臨床実習前の実技能⼒を評価
- 国家試験を受験する前に医療現場で実習を行う「臨床実習」は、医療専門職の卒前教育において重要な位置を占めます。
- 医師、歯科医師、薬剤師の養成においては、臨床実習に参加する学生の技能を評価するために「客観的臨床能力試験」がすでに導入されています。
- 理学療法士や診療放射線技師の一部の養成機関では、臨床実習の前後に客観的臨床能力試験が実施されています。
- 筑波大学医療科学類ではObjective Structured Laboratory Examination(OSLE)と呼んでいる客観的臨床能力試験を臨床実習の前に実施しており、全国の臨床検査技師養成機関に横展開するための試みを継続しています。
視覚教材
- 医療科学類の学生はOSLEの前に、医療科学類実習委員会が作成した「OSLEの手引き」を使って、それまでの学習内容を振り返るとともにOSLEの評価項目を確認します。その際、筑波大学附属病院検査部の協力を得て作成された「視覚教材」(最終更新は2021年度。2022年度以降はStreamに移行。)が活用されることを期待します。
【平成30年度作成】マイクロピペット操作法/試験紙法による尿定性検査/屈折法による体液比重検査/手指洗浄法/無菌操作法/各種滅菌法(火炎、乾熱、オートクレーブなど)/グラム染色方法と特殊染色方法(チールネルゼン)/分離培養・増菌培養・特殊培養/静脈採血/採取容器(抗凝固剤)の選択/末梢血塗抹標本作成・普通染色/心電図検査
学生ワークシート
- 能動的な学修を促す仕組みを取り入れて、実技能力を効率良く身につけさせるための学生ワークシートを開発した。

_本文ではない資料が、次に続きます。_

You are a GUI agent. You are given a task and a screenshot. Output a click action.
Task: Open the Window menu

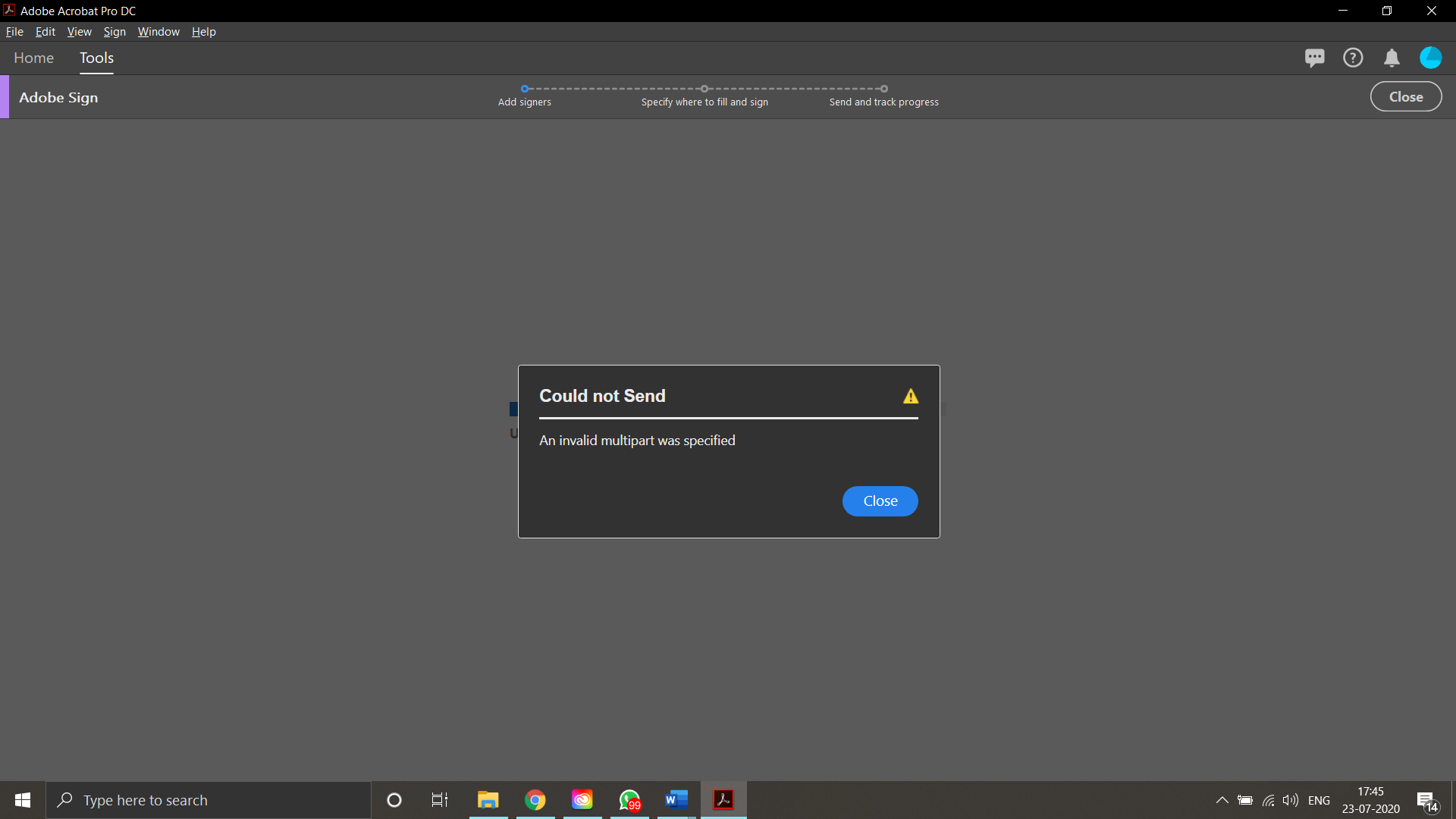tap(158, 31)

- ワークシート型eポートフォリオ「まなびシート」(アンザスインターナショナル)と、すでに作成していた視覚教材を組み合わせ、オンラインで提供する学生ワークシートとした。
- ワークシートとして、2020年4月に発出された「臨床検査技師学校養成所カリキュラム統改善検討会報告書」で“臨地実習において必ず実施させる行為”に挙げられた①標準12誘導心電図検査、②血液塗抹標本作成と鏡検、③尿定性検査、④培養・Gram染色検査、ならびに“臨地実習において実施させることが望ましい行為”に挙げられた、⑤採血室業務に関するものを開発した。

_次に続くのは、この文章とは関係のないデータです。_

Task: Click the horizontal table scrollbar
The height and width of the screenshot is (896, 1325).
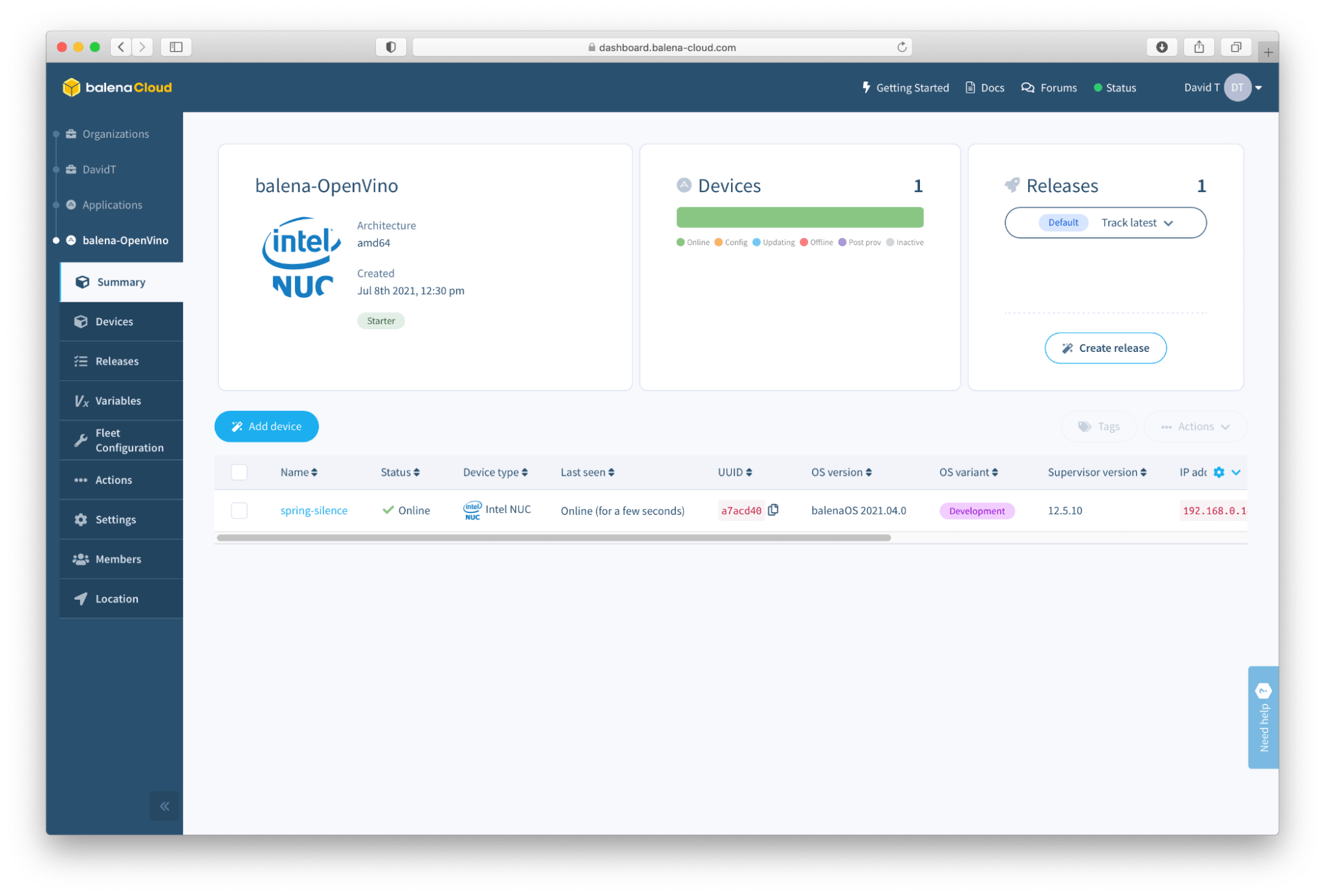Action: click(553, 537)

2019年度 日臨技首都圏支部・関甲信支部医学検査学会(第56回)にて、学生の臨地実習に向けた準備状況と、臨地実施指導者による実習指導の現状について調査したアンケートの結果を報告しました。
第14回日本臨床検査学教育学会学術大会(2019年8月21日)にて、筑波大学での5年に及ぶ客観的臨床能力試験の取組を発表する招待講演が行われました。